I dunno though, y'all, it's hard to predict what, if any, of this will come to pass. I've watched the team execute the strategies I'm talking about in the last couple of paragraphs on multiple occasions this year, and they've done it very well and looked like a million bucks sometimes. Fact is, though, the Seahawks are tough as nails. In that game back in week 3 that was erroneously awarded to them by chickenshit replacement refs that didn't understand the rules, there was nonetheless a reason that they were close enough at the end of the game that a completed Hail Mary pass could still win it--the Seahawks defense was fucking up Aaron Rodgers' game all day. They sacked him 8 times in the first half. In the FIRST HALF! If the Redskins go out there and play to the best of their ability, maybe nothing remotely resembling that will happen.
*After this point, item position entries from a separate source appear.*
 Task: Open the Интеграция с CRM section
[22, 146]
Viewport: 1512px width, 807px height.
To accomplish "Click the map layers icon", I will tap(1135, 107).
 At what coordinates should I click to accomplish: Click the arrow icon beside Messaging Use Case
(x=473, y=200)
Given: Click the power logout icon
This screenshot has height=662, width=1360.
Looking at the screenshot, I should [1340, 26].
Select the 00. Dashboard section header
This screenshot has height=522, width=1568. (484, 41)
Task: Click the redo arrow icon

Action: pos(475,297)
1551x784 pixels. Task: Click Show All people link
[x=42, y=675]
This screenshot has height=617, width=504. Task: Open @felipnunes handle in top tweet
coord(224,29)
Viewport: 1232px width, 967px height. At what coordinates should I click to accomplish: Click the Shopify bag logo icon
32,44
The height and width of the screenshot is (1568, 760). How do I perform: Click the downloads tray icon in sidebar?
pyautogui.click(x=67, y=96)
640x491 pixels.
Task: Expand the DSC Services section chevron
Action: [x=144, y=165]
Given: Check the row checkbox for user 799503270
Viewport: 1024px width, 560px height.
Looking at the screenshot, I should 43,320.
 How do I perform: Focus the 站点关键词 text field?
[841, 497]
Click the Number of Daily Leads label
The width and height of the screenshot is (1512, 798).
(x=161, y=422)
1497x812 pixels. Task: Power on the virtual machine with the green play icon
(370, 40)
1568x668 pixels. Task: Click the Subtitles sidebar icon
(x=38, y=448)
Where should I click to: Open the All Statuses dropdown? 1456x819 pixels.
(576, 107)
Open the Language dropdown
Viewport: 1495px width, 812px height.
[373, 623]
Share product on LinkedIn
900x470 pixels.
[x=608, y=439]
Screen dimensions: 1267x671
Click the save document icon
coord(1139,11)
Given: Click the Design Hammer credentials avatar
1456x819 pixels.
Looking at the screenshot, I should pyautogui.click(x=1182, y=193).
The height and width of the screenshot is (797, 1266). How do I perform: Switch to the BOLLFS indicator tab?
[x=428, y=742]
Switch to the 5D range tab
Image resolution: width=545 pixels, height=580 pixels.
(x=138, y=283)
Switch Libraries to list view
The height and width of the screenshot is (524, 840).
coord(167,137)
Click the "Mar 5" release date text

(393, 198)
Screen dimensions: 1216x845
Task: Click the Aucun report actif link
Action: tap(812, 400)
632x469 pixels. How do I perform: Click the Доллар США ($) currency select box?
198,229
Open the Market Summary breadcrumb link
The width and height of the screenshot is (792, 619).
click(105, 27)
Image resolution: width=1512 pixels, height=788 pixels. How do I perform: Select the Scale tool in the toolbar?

But that's a pointed reminder of just how wrong things can go, even for playoff-caliber teams, when you're facing a powerful defense playing lights-out.

So you know what? I'm not gonna worry about it. I will take this game as it comes. I'll enjoy the good moments, try not to let the bad moments get me down too much, and hope that at the end of the day, the number next to the Redskins' name on the scoreboard is higher than the number next to the Seahawks' name. If it's not, though, I won't cry. I'll just get ready for next year. Because regardless of how many emotional mood swings this team put me through in 2012, overall, the Redskins are headed onward and upward.